Barely a day goes by in western democracies without some new abuse of public trust, major abuse of the law or plain old government corruption being exposed to the sanitising light of day in the media.
But while many journalists are beavering away on investigations, the initial spark is almost always lit by a whistleblower. It’s as if free societies cannot function without them and it’s one of the great weaknesses of authoritarian governments that they don’t have whistleblowers keeping their leaders honest.
The latest – albeit not greatest – case in Australia has been the exposure of immoral behaviour by one of the country’s biggest supermarket chains, Woolworths. While Woolies was not directly involved, the retail giant owns most of the Australian Leisure and Hospitality Group (ALH), a pub and hotel chain which is also Australia’s biggest operator of poker gambling machine, called “pokies” in Aussie slang.
And ALH found itself neck-deep in a systematic plan to keep problem gamblers playing the pokies by providing free alcohol.
So blatant was the scheme that the ALH managers and staff running it kept track of at-risk patrons on “gaming briefing sheets” stored in a Google drive that logged customer details with targets for daily liquor ‘shouts’ [free drinks] to punters.
A former employee-turned-whistleblower, Emma Pearson, told the ABC that staff at a western Sydney ALH hotel she worked at were taught to cover up the practice of providing free drinks to gamblers by putting them through the till at the main bar, rather than the gaming room.
“We were told don’t put that through the gaming computer, so if we get audited or get checked, it won’t come up on that till,” Ms Pearson said.

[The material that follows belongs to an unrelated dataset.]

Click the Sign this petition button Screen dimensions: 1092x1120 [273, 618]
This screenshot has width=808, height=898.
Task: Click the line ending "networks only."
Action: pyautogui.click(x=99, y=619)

In punishing two ALH pubs in northern New South Wales, the Independent Liquor and Gaming Authority chair Phillip Crawford admitted that the law did not allow the authority to impose a fine big enough to hurt ALH, let alone the massive Woolworths empire, which in 2019 turned over A$60-billion in revenue.
As the news website Crikey points out, Woolworths Group owns 75% of the ALH Group’s pubs business, maintaining a distance from day-to-day operations. The Mathieson family hold the other 25% and controls the nearly 12,000 poker machines, which the Alliance for Gambling Reform estimates generate $1.5 billion in annual revenue.
Alliance campaigner Kate da Costa said the case was “exposed by whistleblowers” and “ALH is surely not alone”.
“It shouldn’t be up to journalists, whistleblowers and former gamblers to hold this industry to account,” Dr da Costa said.
But in the end, of course, it was up to whistleblowers, campaigners and journalists to do something about ALH, especially as the best the NSW Customer Service Minister Victor Dominello could say about the scandal was that the government was “committed to reviewing the adequacy of laws”, to ensure they “reflect community expectations”.